To account for the difference between groups at baseline we could add an estimate of the effect of baseline differences. In a simplified description this could look like:

\[y = \beta_0 + \beta_{Group} + \beta_{Mid} + \beta_{Post}\] Where the additional \(\beta_{Group}\) is a dummy variable assigning 1 to all observations in the 30RM group and 0 otherwise. In R we extend the model formulation simply by adding group:

In R, we would write this model formula as

strength ~ group + time 

Estimates from the new model will have one “line” per group representing the average difference between groups at baseline but not accounting for differences in changes over time per group. The two black dashed lines in Figure 3 represents this model.

Figure 3. Hypothetical model of a study strength development in two groups. The black cross represents a model of the data only modelling the mean, the solid black line represents a model modelling the average change over time in the two groups. The dashed black lines represents the average change over time with baseline difference between groups at baseline accounted for. Hypothetical values per group and time are represented in colored lines

Figure 3. Hypothetical model of a study strength development in two groups. The black cross represents a model of the data only modelling the mean, the solid black line represents a model modelling the average change over time in the two groups. The dashed black lines represents the average change over time with baseline difference between groups at baseline accounted for. Hypothetical values per group and time are represented in colored lines

Notice that the addition of the group term creates two parallel lines representing each group. To fully capture the average changes per group we need to let the model account for different changes per time in each group. We do this by adding an “interaction term.” The interaction term allows for each group to have different values at “Mid” and “Post.”

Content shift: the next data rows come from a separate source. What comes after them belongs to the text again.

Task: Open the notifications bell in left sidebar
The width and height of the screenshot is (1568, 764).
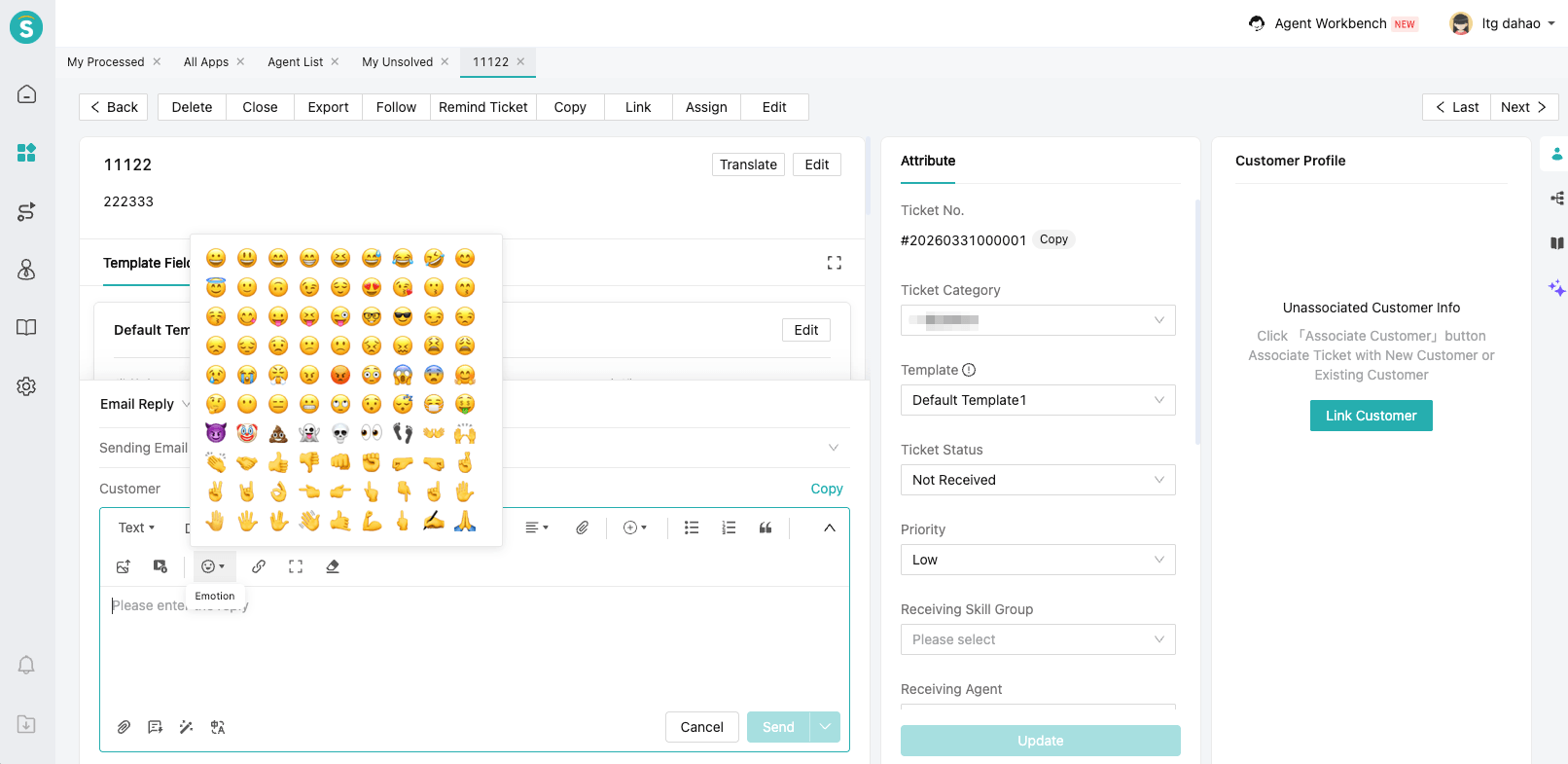Action: tap(26, 665)
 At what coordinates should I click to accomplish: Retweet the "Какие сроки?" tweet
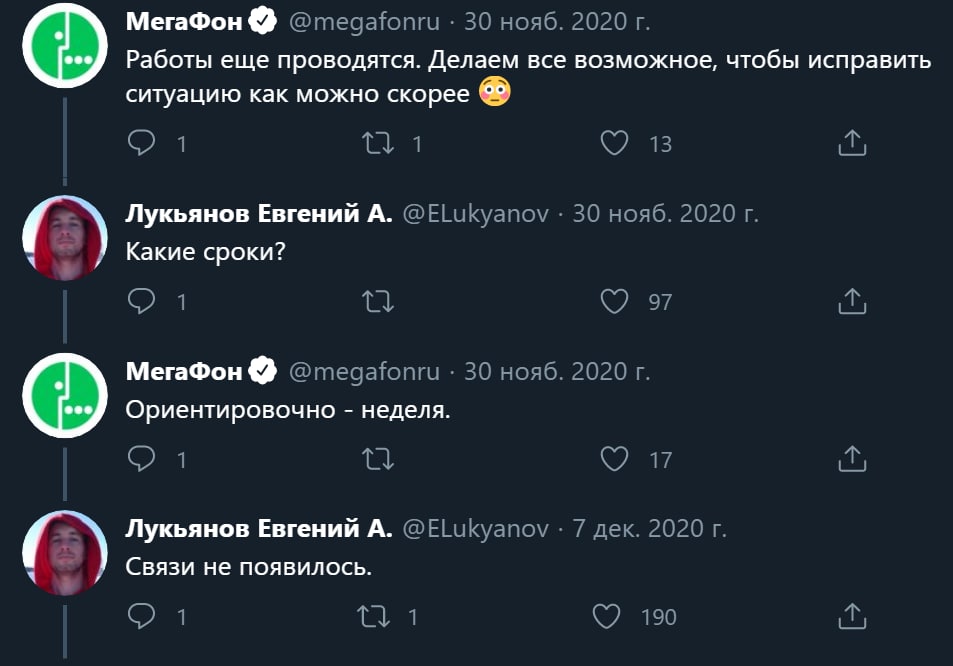379,301
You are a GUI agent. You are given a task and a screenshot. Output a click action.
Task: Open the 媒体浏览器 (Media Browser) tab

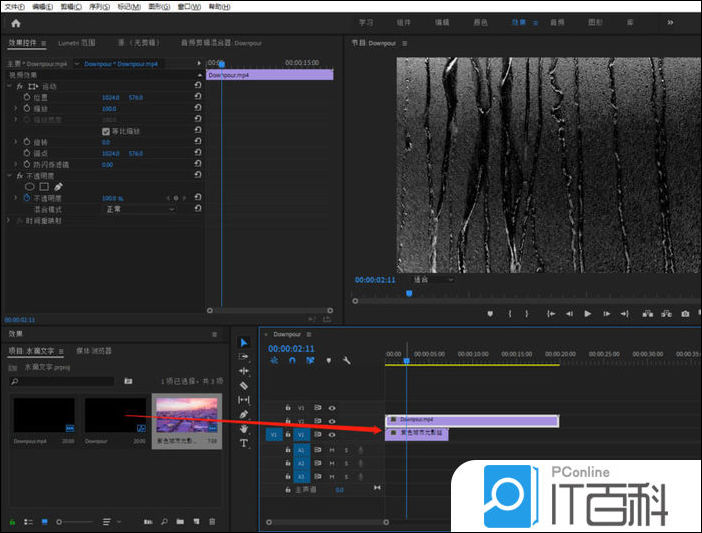coord(95,351)
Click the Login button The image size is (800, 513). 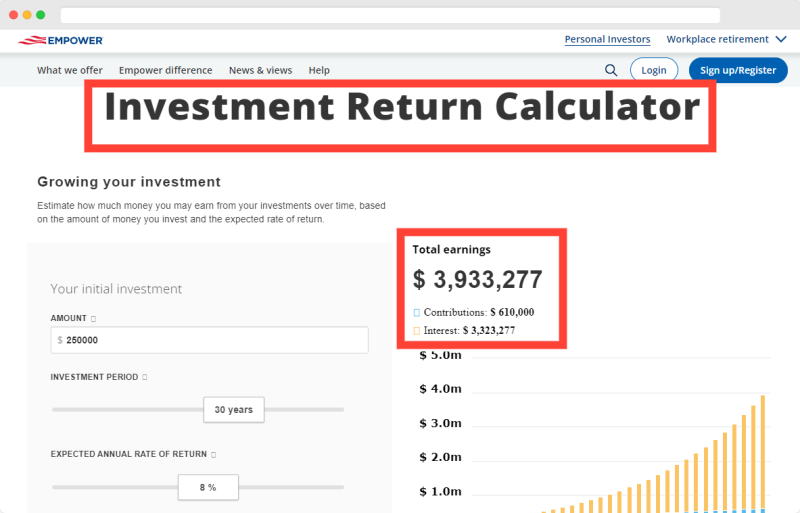pos(654,70)
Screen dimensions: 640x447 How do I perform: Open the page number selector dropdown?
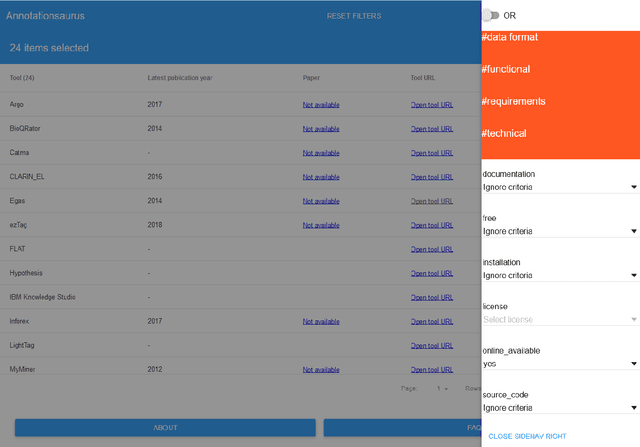(441, 388)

A simplified model formulation could look like this:

\[y = \beta_0 + \beta_{Group} + \beta_{Mid} + \beta_{Post} + \beta_{Mid:Group} + \beta_{Post:Group}\]

In R, we would write this model formula as

strength ~ group + time + group:time

We may also simplify the above formula like this:

strength ~ group * time 

The output from this model given our hypothetical data could look like in table 1.

Table 1. Regression coefficients from an hypothetical data set.
Coefficient Estimate
Intercept 0.45
TimeMid 0.15
TimePost 0.20
Group10RM 0.05
TimeMid:Group10RM 0.15
TimePost:Group10RM 0.20

The 30RM group is the reference group so the intercept estimate is the mean in this group at the Pre time point. The 30RM group increases by 0.15 units from Pre to Mid and 0.20 units from Pre to Post. At Pre, the 10RM group is 0.05 units above the 30RM group. Compared to the change seen in the 30RM group, the 10RM group increases an additional 0.15 points Pre to Mid and an additional 0.20 units from Pre to Post.

To calculate the average in the 30RM group at Mid we can combine estimates from the regression table (above) according to our model formula. Keeping only the terms needed

\[y = \beta_0 + \beta_{Mid} \] \[y = 0.45 + 0.15\]

\[y = 0.6\] The same principles apply if we want to know the estimated mean in the 10RM group at Post, keeping the relevant terms:

\[y = \beta_0 + \beta_{Group} + \beta_{Post} + \beta_{Post:Group}\] \[y=0.45 + 0.05 + 0.2 + 0.2\] \[y=0.9\] By adding up the terms in a linear fashion (hence linear regression) we can calculate the estimated averages from both groups.

The final model allows for different changes over time per group. And different regression estimates will reflect these patterns (Figure 4).

Figure 4. Hypothetical model of a study on strength development in two groups. The dashed colored lines represents the average change over time per group with baseline difference between groups at baseline accounted for. Regression terms are printed to represent a full interaction model describing the data.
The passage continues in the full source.